_Records supplied_.

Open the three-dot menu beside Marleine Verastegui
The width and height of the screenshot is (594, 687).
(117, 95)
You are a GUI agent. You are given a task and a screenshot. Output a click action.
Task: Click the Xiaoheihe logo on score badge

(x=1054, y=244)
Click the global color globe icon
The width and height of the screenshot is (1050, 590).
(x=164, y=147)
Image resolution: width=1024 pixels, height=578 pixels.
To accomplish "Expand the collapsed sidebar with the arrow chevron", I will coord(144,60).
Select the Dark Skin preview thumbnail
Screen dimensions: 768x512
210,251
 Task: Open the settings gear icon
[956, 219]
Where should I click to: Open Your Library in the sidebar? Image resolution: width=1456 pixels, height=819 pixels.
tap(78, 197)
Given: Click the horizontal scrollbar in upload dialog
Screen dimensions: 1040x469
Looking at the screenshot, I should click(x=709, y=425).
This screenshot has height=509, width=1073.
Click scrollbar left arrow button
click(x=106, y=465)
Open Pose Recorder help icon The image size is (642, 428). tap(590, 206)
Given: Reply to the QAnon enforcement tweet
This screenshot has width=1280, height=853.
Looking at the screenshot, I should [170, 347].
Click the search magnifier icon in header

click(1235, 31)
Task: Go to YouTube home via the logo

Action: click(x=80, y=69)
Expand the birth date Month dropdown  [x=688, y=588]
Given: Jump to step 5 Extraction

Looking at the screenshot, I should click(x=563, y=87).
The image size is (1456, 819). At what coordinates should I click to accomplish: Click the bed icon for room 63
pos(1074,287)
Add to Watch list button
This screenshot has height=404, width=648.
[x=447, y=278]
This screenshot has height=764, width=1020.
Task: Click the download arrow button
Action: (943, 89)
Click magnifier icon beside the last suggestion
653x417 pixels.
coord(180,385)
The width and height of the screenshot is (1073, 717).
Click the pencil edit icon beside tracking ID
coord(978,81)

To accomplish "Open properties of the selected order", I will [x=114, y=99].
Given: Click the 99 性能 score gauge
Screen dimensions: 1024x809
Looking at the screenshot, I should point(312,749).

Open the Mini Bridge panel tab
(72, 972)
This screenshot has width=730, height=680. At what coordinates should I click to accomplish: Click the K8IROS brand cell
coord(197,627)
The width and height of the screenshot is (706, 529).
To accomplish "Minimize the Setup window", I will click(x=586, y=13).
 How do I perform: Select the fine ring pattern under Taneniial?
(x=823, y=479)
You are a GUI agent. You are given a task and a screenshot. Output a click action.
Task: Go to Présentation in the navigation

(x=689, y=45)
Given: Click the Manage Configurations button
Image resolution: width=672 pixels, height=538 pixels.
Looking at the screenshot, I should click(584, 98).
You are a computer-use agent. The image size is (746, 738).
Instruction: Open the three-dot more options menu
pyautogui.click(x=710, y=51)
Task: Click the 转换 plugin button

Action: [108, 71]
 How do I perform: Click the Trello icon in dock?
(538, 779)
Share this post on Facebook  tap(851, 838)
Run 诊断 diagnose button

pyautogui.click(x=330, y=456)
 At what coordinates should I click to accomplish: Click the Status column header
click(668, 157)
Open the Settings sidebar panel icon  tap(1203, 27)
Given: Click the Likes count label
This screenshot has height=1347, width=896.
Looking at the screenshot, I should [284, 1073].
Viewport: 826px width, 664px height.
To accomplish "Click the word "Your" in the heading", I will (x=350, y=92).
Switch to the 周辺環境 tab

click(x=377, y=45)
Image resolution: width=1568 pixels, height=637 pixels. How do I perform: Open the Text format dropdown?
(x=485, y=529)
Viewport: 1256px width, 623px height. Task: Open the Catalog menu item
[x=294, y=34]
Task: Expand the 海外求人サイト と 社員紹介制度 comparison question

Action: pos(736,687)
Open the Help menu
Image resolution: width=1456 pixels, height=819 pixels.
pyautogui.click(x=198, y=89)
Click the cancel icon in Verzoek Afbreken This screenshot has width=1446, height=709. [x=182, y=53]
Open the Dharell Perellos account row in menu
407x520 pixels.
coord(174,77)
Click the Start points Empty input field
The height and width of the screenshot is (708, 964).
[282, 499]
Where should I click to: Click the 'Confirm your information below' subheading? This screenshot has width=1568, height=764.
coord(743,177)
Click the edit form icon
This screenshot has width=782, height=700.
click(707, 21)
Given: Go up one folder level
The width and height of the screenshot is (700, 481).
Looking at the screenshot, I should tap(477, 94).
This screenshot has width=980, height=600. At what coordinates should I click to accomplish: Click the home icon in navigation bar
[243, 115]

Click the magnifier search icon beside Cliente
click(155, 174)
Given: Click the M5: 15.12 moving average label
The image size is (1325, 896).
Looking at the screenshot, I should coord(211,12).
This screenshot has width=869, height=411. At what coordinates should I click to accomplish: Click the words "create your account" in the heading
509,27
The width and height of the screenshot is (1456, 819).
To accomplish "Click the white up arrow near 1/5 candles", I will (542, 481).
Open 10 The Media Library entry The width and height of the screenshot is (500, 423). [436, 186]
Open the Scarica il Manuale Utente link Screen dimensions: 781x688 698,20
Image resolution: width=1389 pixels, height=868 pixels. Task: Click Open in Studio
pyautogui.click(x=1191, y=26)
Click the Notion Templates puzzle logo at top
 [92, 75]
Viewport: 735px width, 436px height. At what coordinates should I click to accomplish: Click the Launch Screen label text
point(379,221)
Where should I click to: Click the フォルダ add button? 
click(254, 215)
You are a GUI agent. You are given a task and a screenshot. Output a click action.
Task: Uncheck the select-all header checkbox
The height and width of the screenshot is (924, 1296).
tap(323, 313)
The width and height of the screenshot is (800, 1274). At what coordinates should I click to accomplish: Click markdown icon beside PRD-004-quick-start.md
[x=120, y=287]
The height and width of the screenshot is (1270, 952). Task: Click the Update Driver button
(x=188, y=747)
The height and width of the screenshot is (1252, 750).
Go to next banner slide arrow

_Exercise instructions_. Update the data from the line containing "Click the search magnifier icon in header" through the line containing "will [x=114, y=99].": reproduce those lines with "dropdown" changed to "menu" and everything else left as is.

_Exercise output_.
Click the search magnifier icon in header

click(1235, 31)
Task: Go to YouTube home via the logo

Action: click(x=80, y=69)
Expand the birth date Month menu  [x=688, y=588]
Given: Jump to step 5 Extraction

Looking at the screenshot, I should click(x=563, y=87).
The image size is (1456, 819). At what coordinates should I click to accomplish: Click the bed icon for room 63
pos(1074,287)
Add to Watch list button
This screenshot has height=404, width=648.
[x=447, y=278]
This screenshot has height=764, width=1020.
Task: Click the download arrow button
Action: (943, 89)
Click magnifier icon beside the last suggestion
653x417 pixels.
coord(180,385)
The width and height of the screenshot is (1073, 717).
Click the pencil edit icon beside tracking ID
coord(978,81)

To accomplish "Open properties of the selected order", I will [x=114, y=99].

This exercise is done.